Logos et Littera: Interdisciplinary Approaches to Text (Dec 2017)
Gender shift in translation from English into Arabic and all that aggro
Abstract
The present article examines how English grammatical gender is handled in Arabic translation as can be illustrated in a gender-loaded English text taken from the Gulf News English website. To diversify and corroborate our argument, the text was given to a group of forty students enrolled on Translation Studies course for the academic year 2017/2018 at Sultan Qaboos University. The article shows that the translation students fall victim to several problems, most likely attributed to the linguistic reality of the masculine and feminine genders in both Arabic and English.
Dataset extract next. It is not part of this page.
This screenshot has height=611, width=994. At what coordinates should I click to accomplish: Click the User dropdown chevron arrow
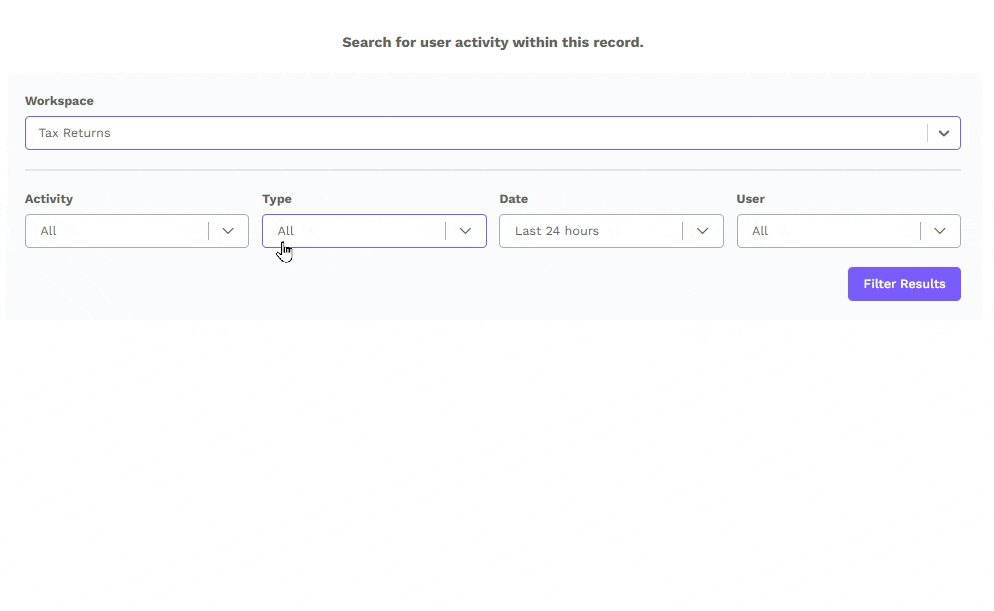[x=939, y=231]
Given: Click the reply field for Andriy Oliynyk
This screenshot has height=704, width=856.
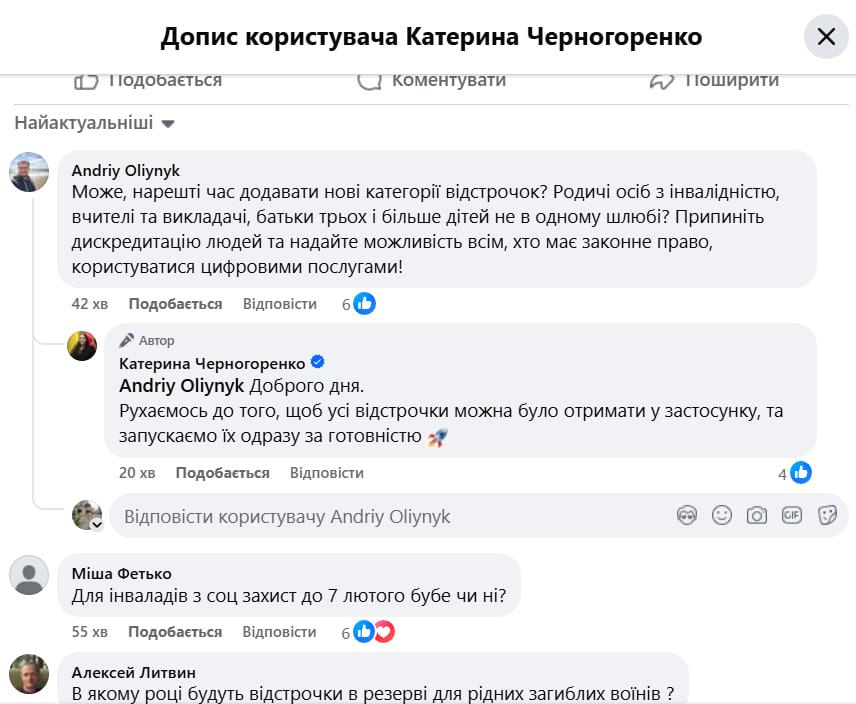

The article reveals that three strategies in translating a gender-loaded text are employed: (1) Source Language (SL) gender-free items are translated into masculine gender in Target Language (TL) in view of the fact that they are contextually determined or that they are closely bound up with unequivocal patriarchal domination in the Arab culture; (2) SL gender-bound items usually observed by complex genders (i.e., the addition of a gender lexical item to a gender-free item) are translated by means of explicitation whereby a that-clause or an astute feminine lexical item is utilised; and (3) the dormancy of a viable computer-aided translation (CAT) strategy is called upon, very frequently, when Strategy 1 and Strategy 2 are to no avail.